* [Extract to read]
§ §
For more information on attachment functions themselves, see Attachment Functions.

Part Classes

Motivation

Encapsulate how the geometry of a part is made.

Parts are often thought about as real world objects, and therefore fit nicely into the paradigm of Object Oriented Programming (OOP) as classes.

Each part class has the single-responsibility to “make” the geometry for a given part.

For example, you might have a Box class with a make method that encapsulates and exposes how to create the geometry of a box.

import Part


class Box:

    @staticmethod
    def make():
        box = Part.makeBox(10, 10, 10)
        return box

Note

Naming the method make is a convention inspired by FreeCAD’s make* Part API.

While in this trivial example the Box class and make method don’t provide much value, this abstraction offers a simple interface for “making” more complex and custom geometry.

For example, you may pass in the length and width into the make method as parameters for creating boxes of different sizes.

class Box:

    @staticmethod
    def make(length, width):
        height = 10
        box = Part.makeBox(length, width, height)
§ §
* [Given information]
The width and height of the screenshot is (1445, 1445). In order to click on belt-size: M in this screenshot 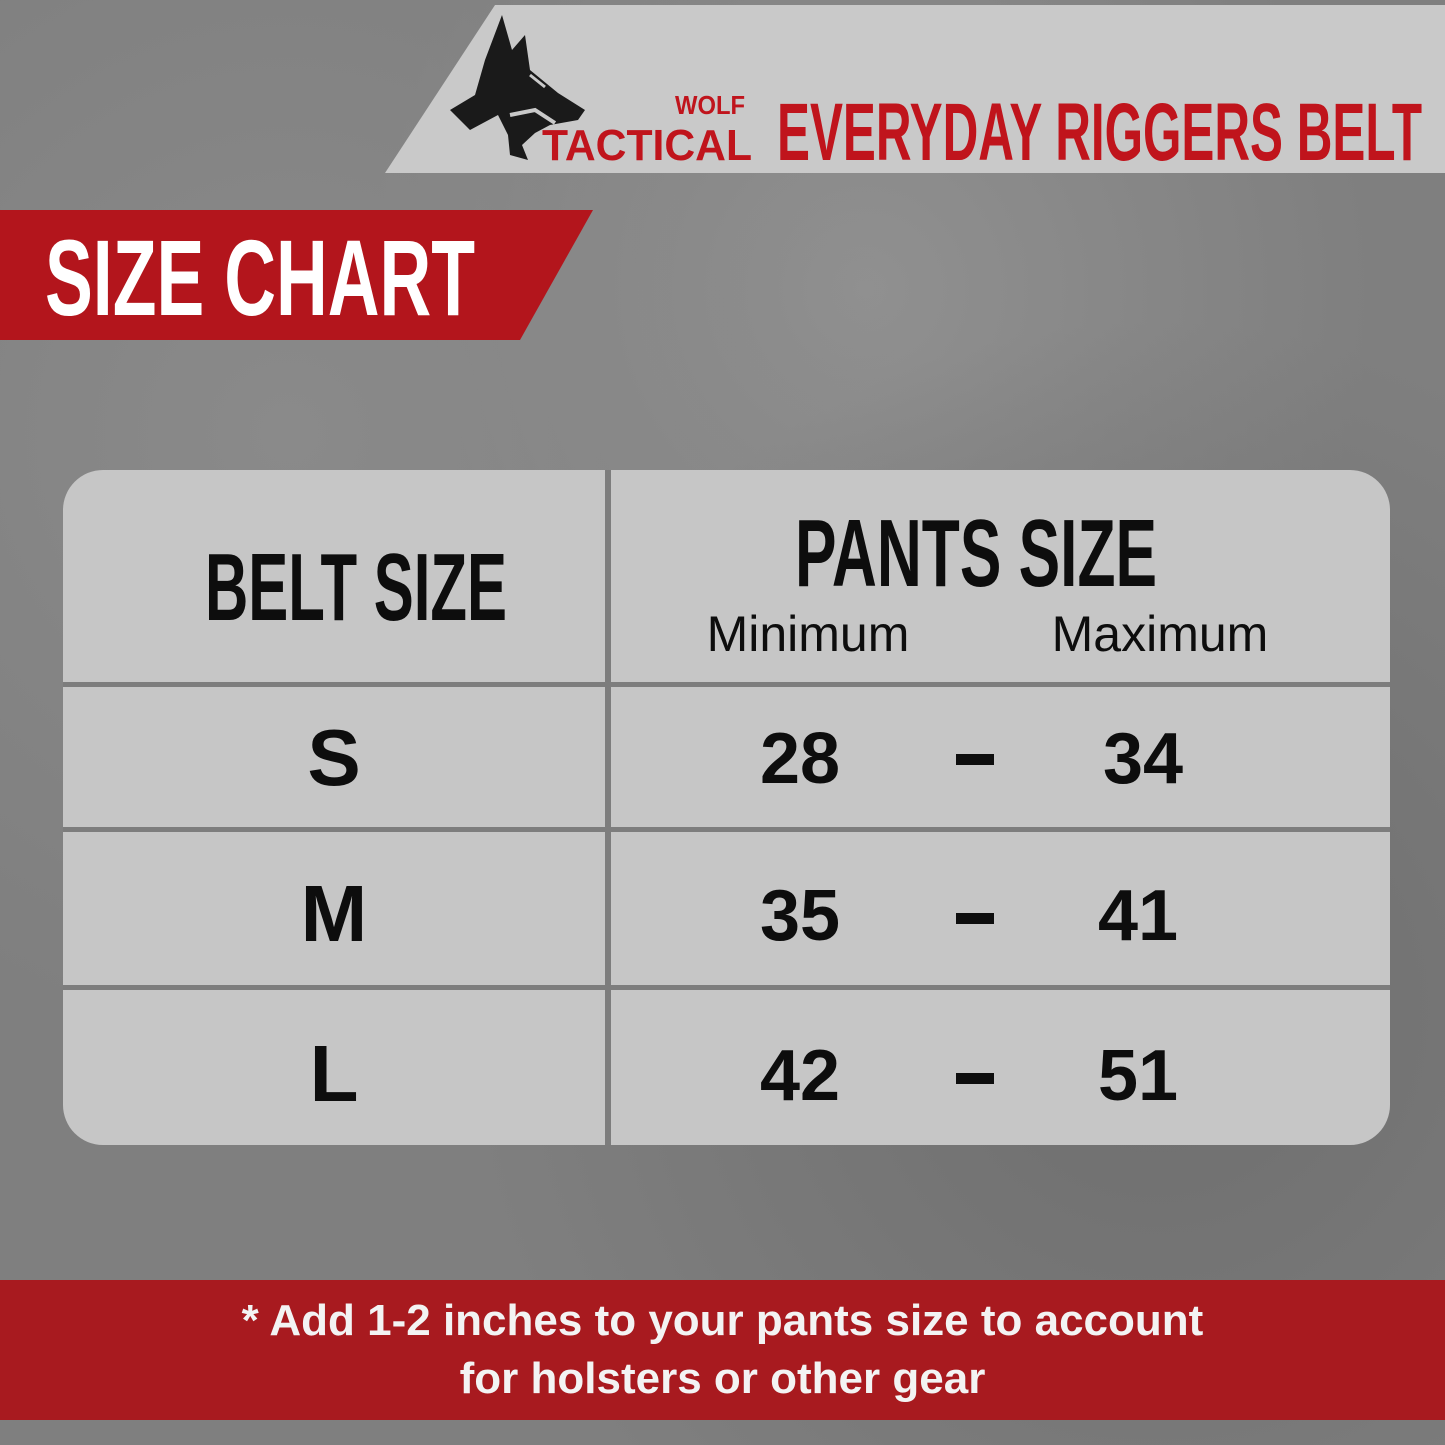, I will do `click(334, 914)`. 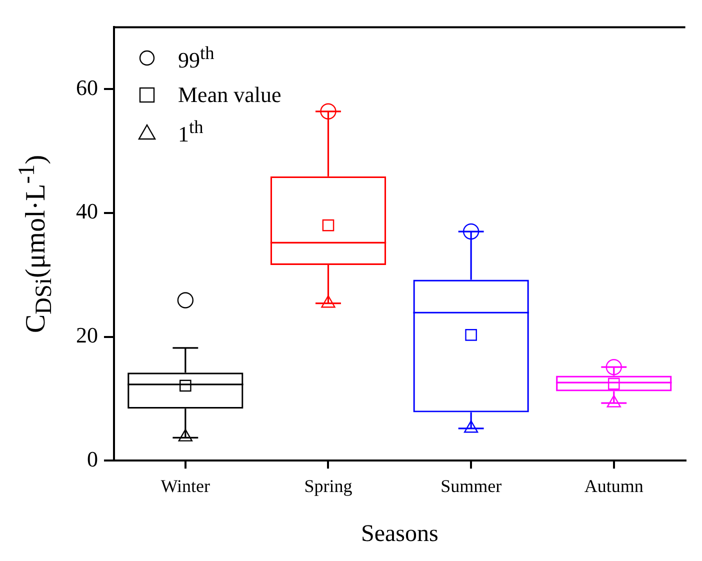 I want to click on legend-label: 99$^{th}$, so click(x=196, y=58).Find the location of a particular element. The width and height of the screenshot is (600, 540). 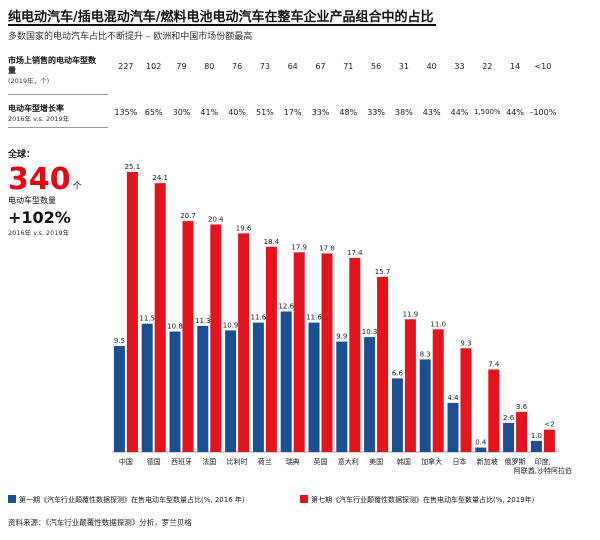

data-label-2019: 19.6 is located at coordinates (244, 228).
§ §
* [Exercise brief] In the part classes excerpt above, what inspired naming the method make?

* [Written answer] FreeCAD's make* Part API inspired the name.